An XPath pattern that begins with a double slash makes sure that the pattern is searched for in
all
descendants
of the current node (or implied root), whereas a single slash restricts the search to its direct
children. How
that difference is relevant for SoNaR has been described in the paper cited below.
Vincent Vandeghinste and Liesbeth Augustinus. (2014).
"Making Large Treebanks Searchable. The SoNaR case"
. In: Marc Kupietz, Hanno Biber, Harald Lüngen, Piotr Bański, Evelyn Breiteneder,
Karlheinz
Mörth, Andreas
Witt & Jani Takhsha (eds.),
Proceedings of the LREC2014 2nd workshop on Challenges in the management of large
corpora
(CMLC-2).
Reykjavik, Iceland. pp. 15-20.
In addition to an overall design update, major changes include a more intuitive query builder in
the
example-based
search mode and a visualizer for syntax trees that is compatible with all modern browsers.
Moreover,
the
results
are presented as soon as they are found, so you can browse the matching sentences before the
treebank
search
is completed. Furthermore it is possible to query the 500-million word SoNaR treebank in a
similar
fashion as
the two one-million word treebanks CGN and LASSY Small.
A rewrite of the user interface. Links to results can now be shared and navigation is more
flexible,
quicker and more reliable.
The entry of XPATH has been updated with a highlighted editor, performing live validation and
showing
suggestions.
It's also possible now to show the context of a search (the preceding and following sentence)
for an
XPATH-based
search. We've also added an application for uploading new corpora. Furthermore filtering has
been
added
to be
able to filter results by metadata. Finally a completely new analysis module has been added
allowing
the
properties
of syntax nodes to be compared using a graphical interface.

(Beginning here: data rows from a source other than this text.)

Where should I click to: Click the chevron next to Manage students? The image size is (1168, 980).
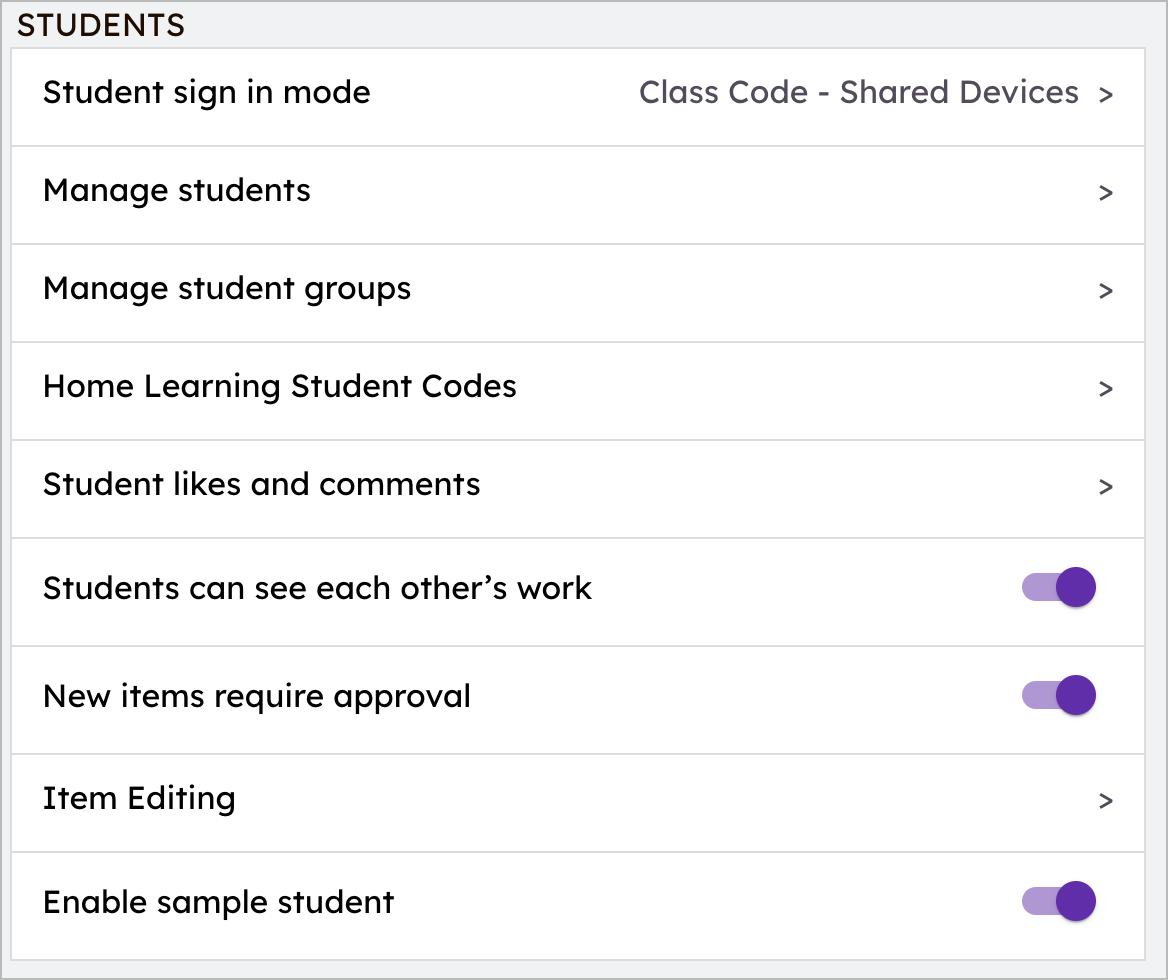(x=1105, y=193)
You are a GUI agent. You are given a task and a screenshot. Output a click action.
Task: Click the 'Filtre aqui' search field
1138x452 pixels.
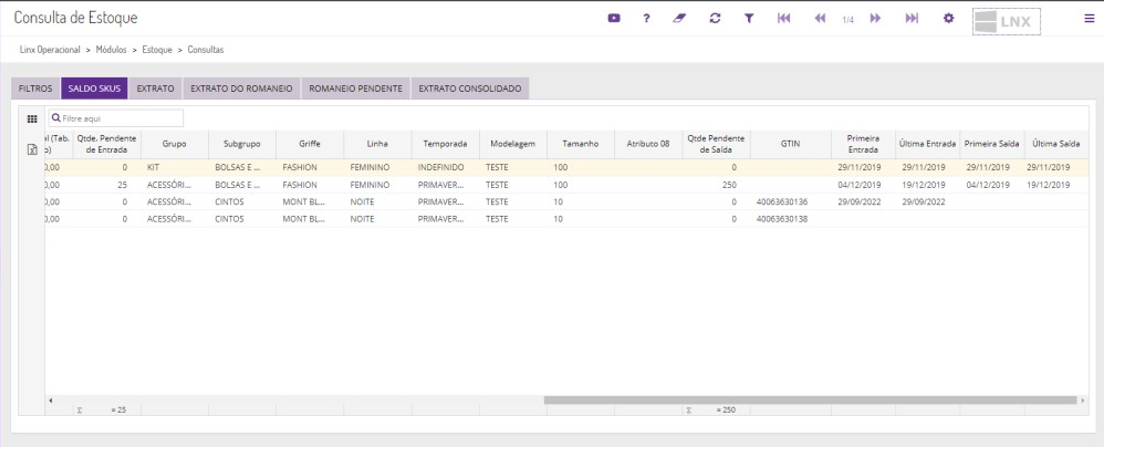point(121,118)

Only the properties of the first node matched by an XPATH variable is returned for analysis. For
example:
A user searches for
//node[node]
. Two variables are found in this query:
$node1 = //node
and
$node2 = $node1[node]
. A sentence with the following structure would match this
query:
node[np] (node[det] node[noun])
The node found for
$node1
will then be
node[np]
. The node found for
$node2
will then be
node[det]
. The properties of
node[noun]
will not be available for analysis using this query. When searching for
a
more
specific structure, this is unlikely
to occur.